同じ三年の部員たちと肩をたたき合って喜ぶ姿、後輩男子たちに尊敬され慕われている様子、後輩女子から熱っぽい視線?………で見つめられていたりなど。そういった光景を見た私は、安心した。
ああ、これなら大丈夫だと。こんなに喜びを分かち合えて、感情を表に出せる仲間がいるなら、彼はもう心配無いじゃないかと。
クラスのことは残念だけど、それは私が色々支えてあげよう。
大会が終わり、顧問が来るまでの間、三年生男子に甲斐田君のことを聞いてみた。クラスのことは皆知っているようで、その上で全員彼から離れようとはしていなかった。

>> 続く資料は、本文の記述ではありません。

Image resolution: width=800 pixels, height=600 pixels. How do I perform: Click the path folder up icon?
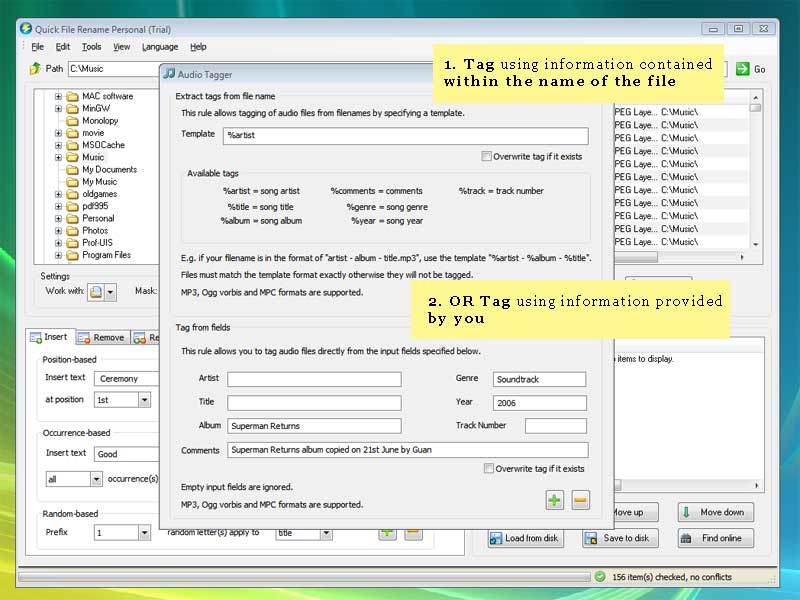click(35, 69)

甲斐田君の、熱心な練習態度や後輩の面倒見の良さを間近で見てきた彼らは、彼の内面をある程度分かっているようだった。後輩たちも同様な意見だった。約一名、どこか恥ずかし気に照れながら話してくれた子もいたけど…。
集合解散した後、女子部員たちにつかまって色々会話に花咲かせていると、甲斐田君が一人帰って行く姿を目にする。一人だけど独りではないと理解している私は、その背を微笑ましい目で見つめていた。
週明けの全校集会で、甲斐田君が校長先生に大会の表彰授与されたのだが、授与後に生徒たちは拍手を送ったのだが、三十数名、彼に拍手を送らなかった子たちがいた。三年七組、担任クラスの子たちだ。その光景を見た私は、やっぱり心が痛んだ。クラスメイトの活躍に対し何もリアクションしないなんて。教師陣は事情知っているのか、拍手しながらも苦々しい顔を浮かべていた。

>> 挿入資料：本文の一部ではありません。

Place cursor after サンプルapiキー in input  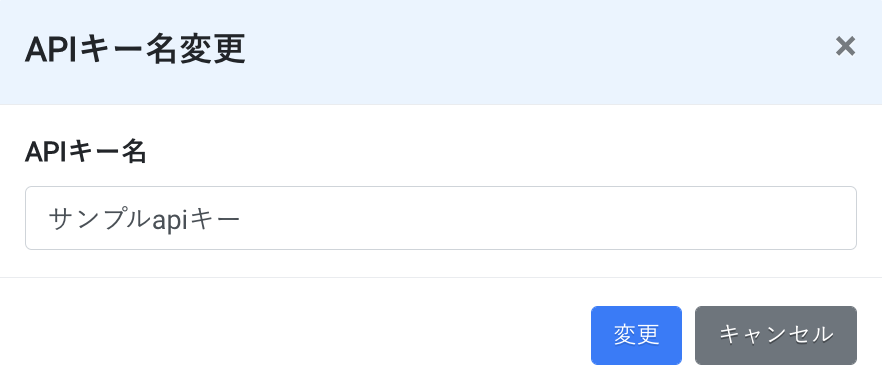[242, 219]
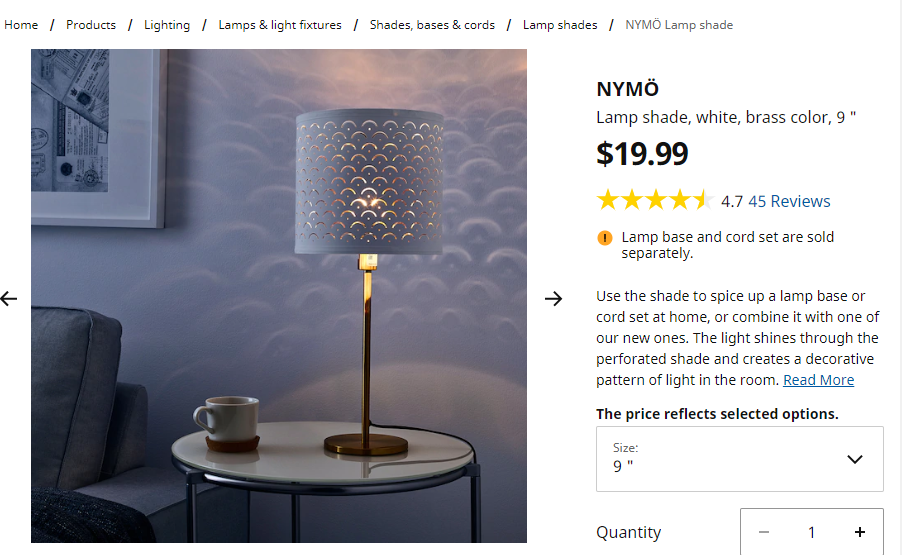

ただ、七組の中に音を立てずに拍手の動作をしている子がいた。高園さんだった。あと……米田さんと、曽根さんも高園さんよりも小さい動作で同じことをしていた。彼女たちなら、甲斐田君と和解できるかもしれない。せめて彼女たちだけでも甲斐田君と仲良くしてくれるよう、今度コンタクトを取ろう。
そんなことを考えていた私だったけど……その機会は失われることになってしまった。